▸ SHORT EXERCISE:
Reproduce the material word for word, starting at the beginning and ending with the line that contains "point(486,473)".

***

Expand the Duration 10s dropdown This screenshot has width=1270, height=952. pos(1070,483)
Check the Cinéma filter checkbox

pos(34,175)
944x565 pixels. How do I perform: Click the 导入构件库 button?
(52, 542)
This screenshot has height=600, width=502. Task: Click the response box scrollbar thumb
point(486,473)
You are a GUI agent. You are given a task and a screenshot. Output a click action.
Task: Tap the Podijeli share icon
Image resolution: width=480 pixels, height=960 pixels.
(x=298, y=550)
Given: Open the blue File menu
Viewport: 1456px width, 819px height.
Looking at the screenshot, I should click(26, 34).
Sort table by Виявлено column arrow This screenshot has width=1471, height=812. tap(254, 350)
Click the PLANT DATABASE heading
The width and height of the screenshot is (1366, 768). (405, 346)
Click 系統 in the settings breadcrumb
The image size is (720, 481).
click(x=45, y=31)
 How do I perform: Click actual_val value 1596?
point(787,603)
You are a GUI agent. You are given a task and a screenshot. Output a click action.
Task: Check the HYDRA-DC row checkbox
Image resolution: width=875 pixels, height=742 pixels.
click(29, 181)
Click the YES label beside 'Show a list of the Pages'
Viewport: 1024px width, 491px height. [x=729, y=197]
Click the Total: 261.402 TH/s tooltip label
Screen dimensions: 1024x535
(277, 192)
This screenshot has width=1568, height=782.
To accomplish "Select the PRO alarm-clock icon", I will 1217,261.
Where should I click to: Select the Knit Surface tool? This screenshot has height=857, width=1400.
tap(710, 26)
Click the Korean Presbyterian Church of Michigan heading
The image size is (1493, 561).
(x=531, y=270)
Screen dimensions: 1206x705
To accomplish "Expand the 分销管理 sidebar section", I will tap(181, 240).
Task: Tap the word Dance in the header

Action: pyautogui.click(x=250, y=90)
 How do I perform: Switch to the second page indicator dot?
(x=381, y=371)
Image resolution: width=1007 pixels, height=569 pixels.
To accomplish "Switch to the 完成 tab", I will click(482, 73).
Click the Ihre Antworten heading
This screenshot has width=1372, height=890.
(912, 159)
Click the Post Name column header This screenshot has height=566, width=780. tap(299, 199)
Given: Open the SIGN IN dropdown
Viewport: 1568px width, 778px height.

***

▸ REPLY TO THE TASK:
Expand the Duration 10s dropdown This screenshot has width=1270, height=952. pos(1070,483)
Check the Cinéma filter checkbox

pos(34,175)
944x565 pixels. How do I perform: Click the 导入构件库 button?
(52, 542)
This screenshot has height=600, width=502. Task: Click the response box scrollbar thumb
point(486,473)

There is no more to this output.